*WHAT YOU ARE ASKED TO DO:*
Exactly the lines from the one containing "This screenshot has width=348, height=256." through the end of the records must be reproduced; leave out all pictures.
··· DATA PROVIDED
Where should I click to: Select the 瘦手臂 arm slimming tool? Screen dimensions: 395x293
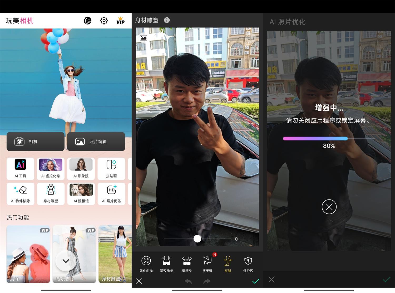207,264
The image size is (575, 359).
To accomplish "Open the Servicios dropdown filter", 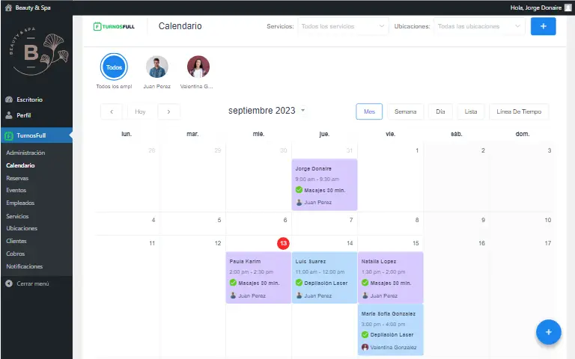I will point(343,26).
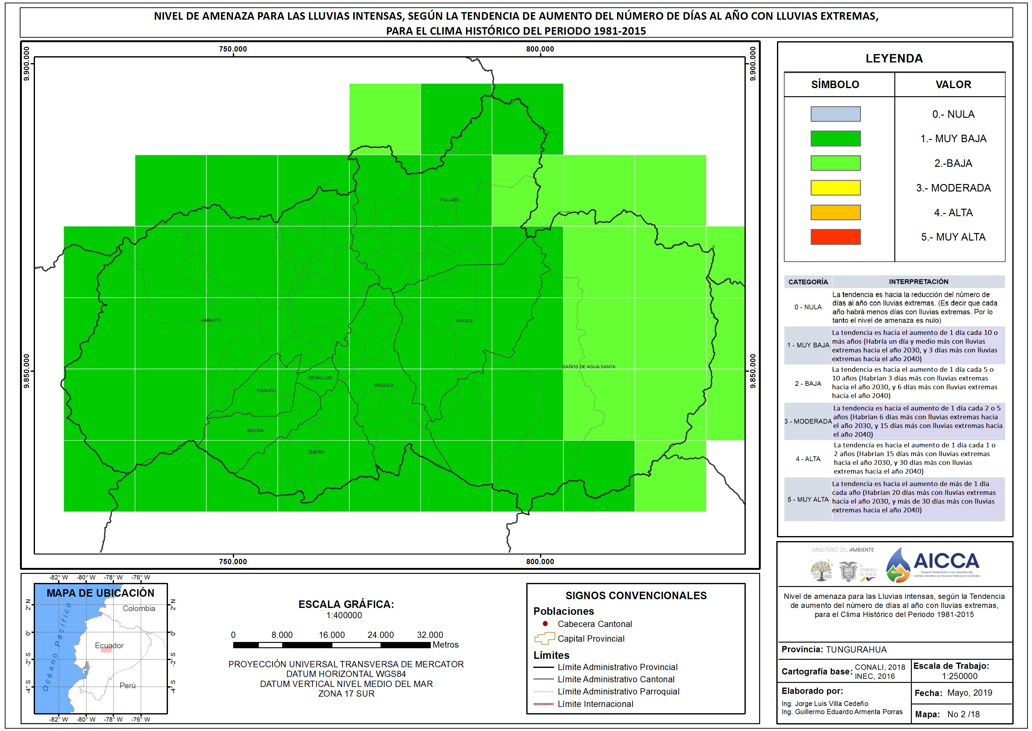The image size is (1032, 731).
Task: Select the orange ALTA legend swatch
Action: 835,212
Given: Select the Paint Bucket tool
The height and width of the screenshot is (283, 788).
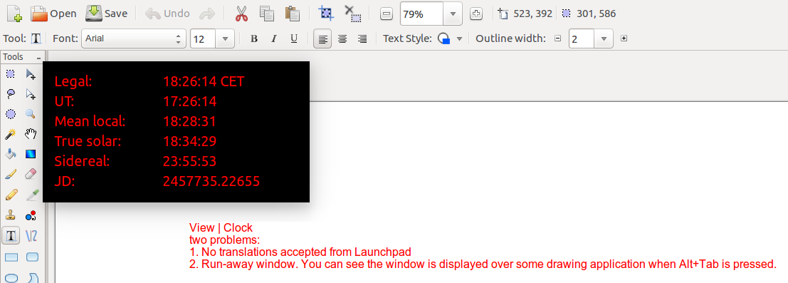Looking at the screenshot, I should [x=11, y=154].

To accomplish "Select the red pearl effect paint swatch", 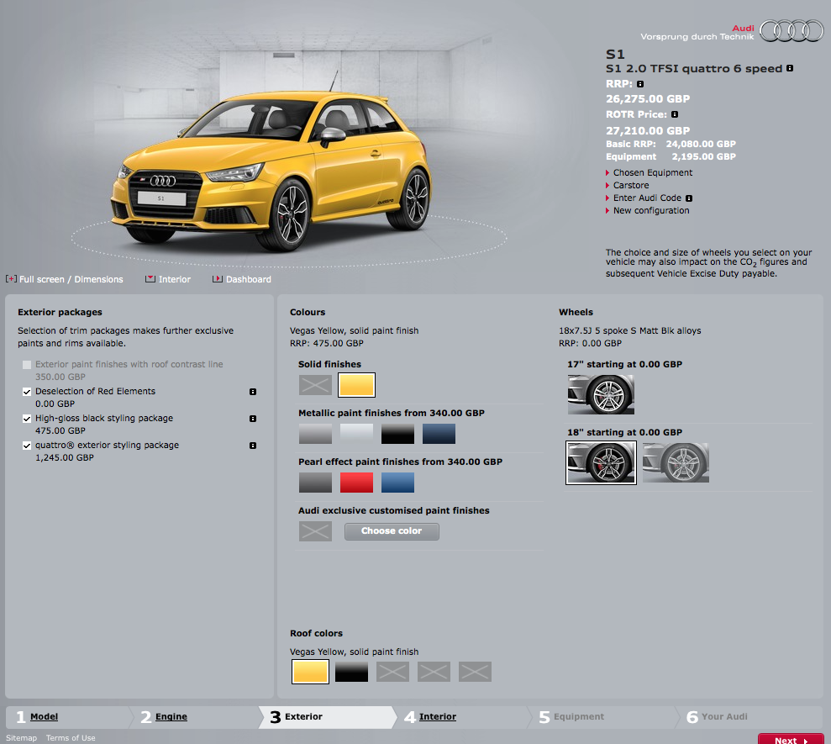I will coord(356,483).
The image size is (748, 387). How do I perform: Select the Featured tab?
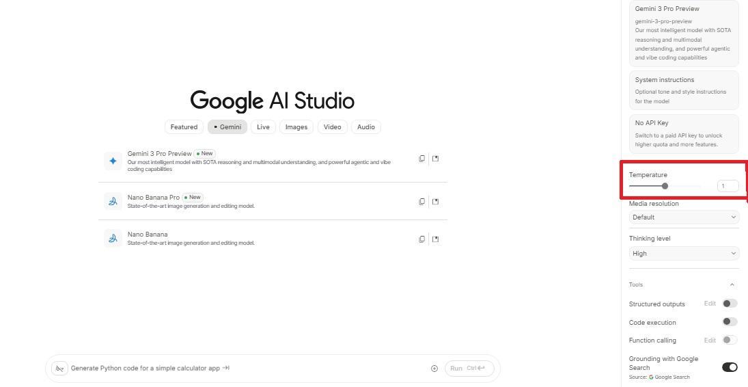184,127
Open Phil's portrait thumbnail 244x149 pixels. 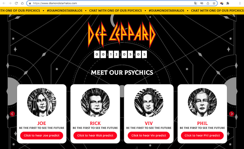click(x=202, y=102)
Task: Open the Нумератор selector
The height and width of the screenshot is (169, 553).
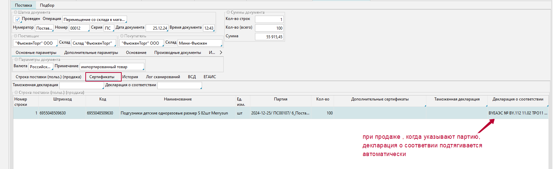Action: (44, 28)
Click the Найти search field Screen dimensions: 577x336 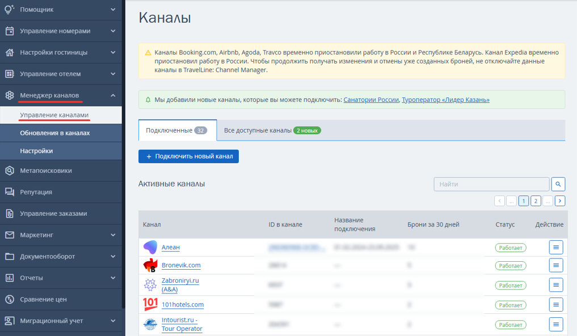coord(491,184)
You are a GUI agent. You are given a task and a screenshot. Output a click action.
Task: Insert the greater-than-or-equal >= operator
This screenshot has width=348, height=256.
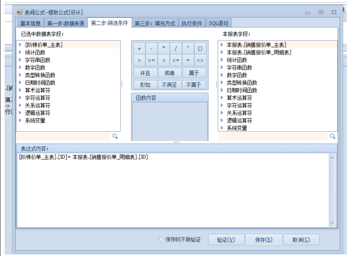click(151, 61)
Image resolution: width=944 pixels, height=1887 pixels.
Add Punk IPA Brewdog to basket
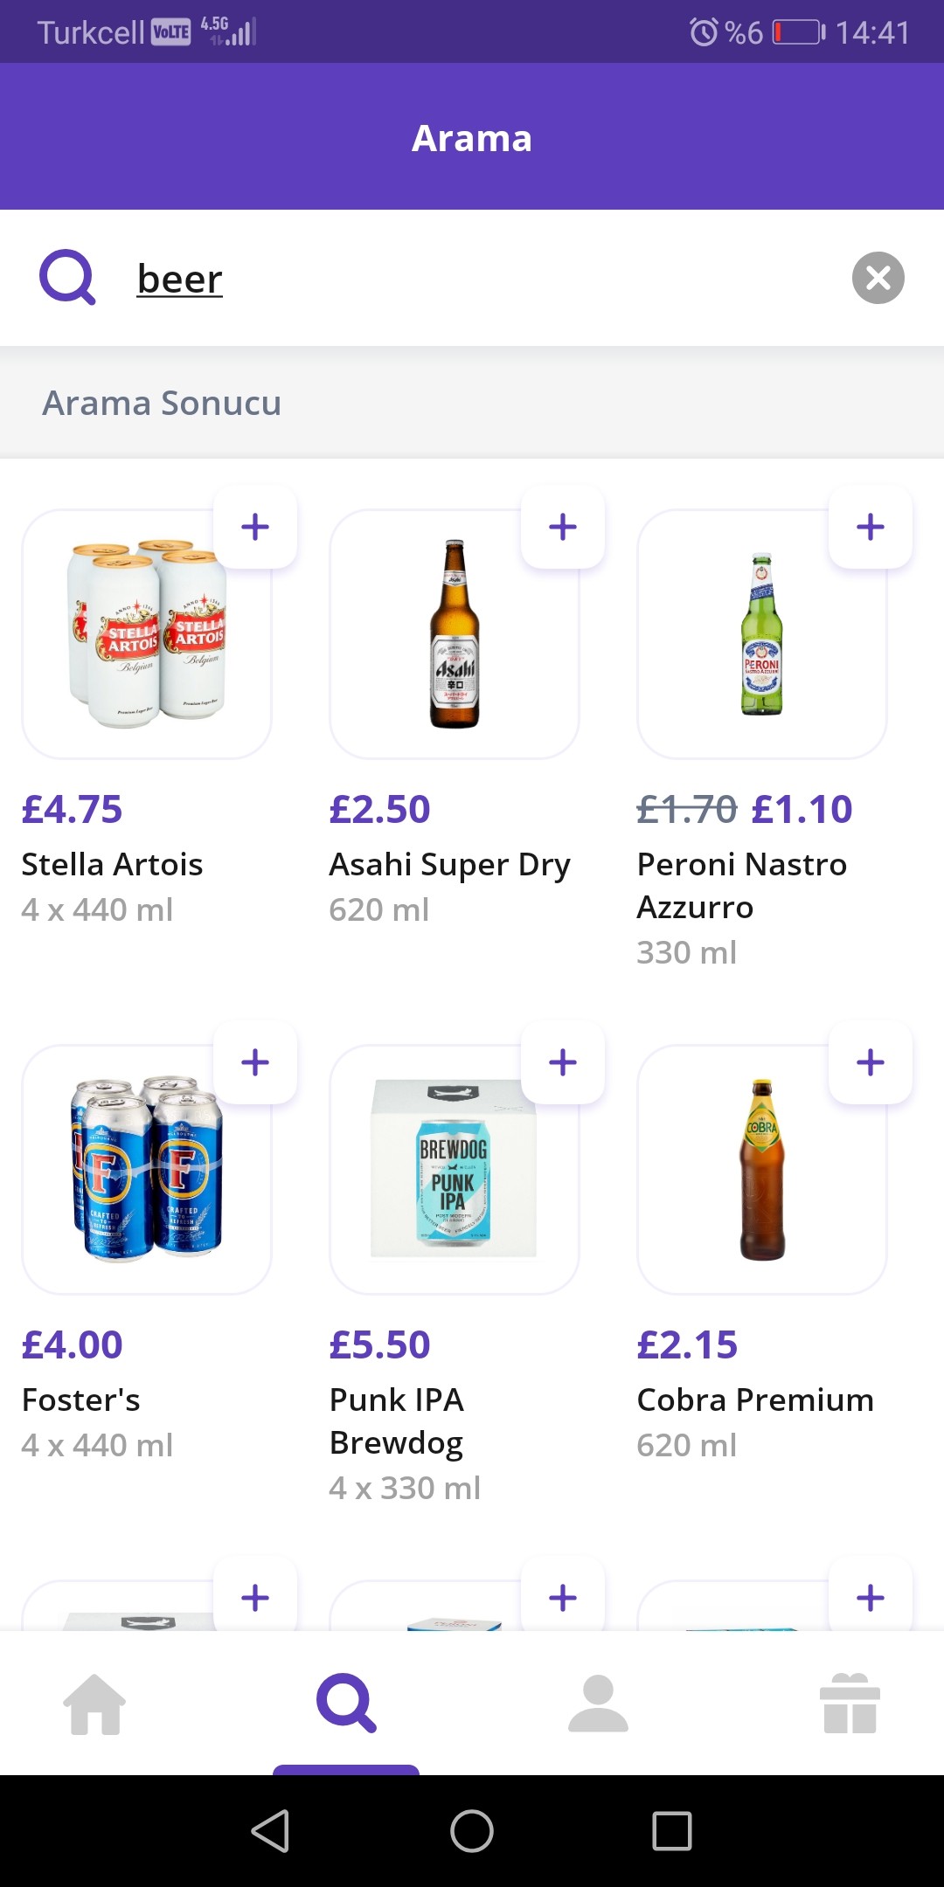pos(563,1062)
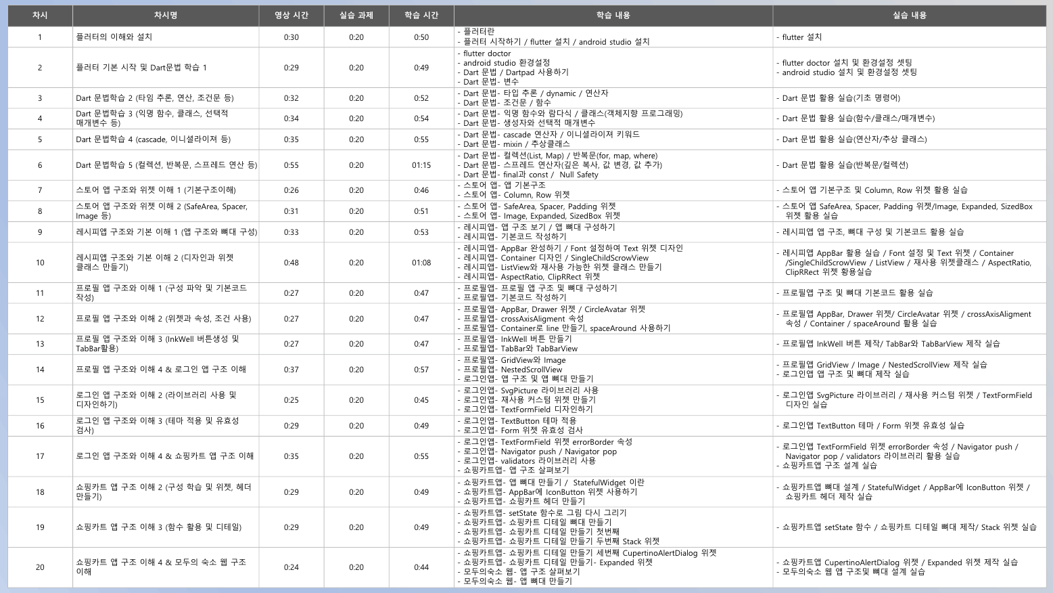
······
*EXERCISE ANSWER:*
This screenshot has width=348, height=256.
click(151, 61)
Image resolution: width=944 pixels, height=1887 pixels.
Add Punk IPA Brewdog to basket
pos(563,1062)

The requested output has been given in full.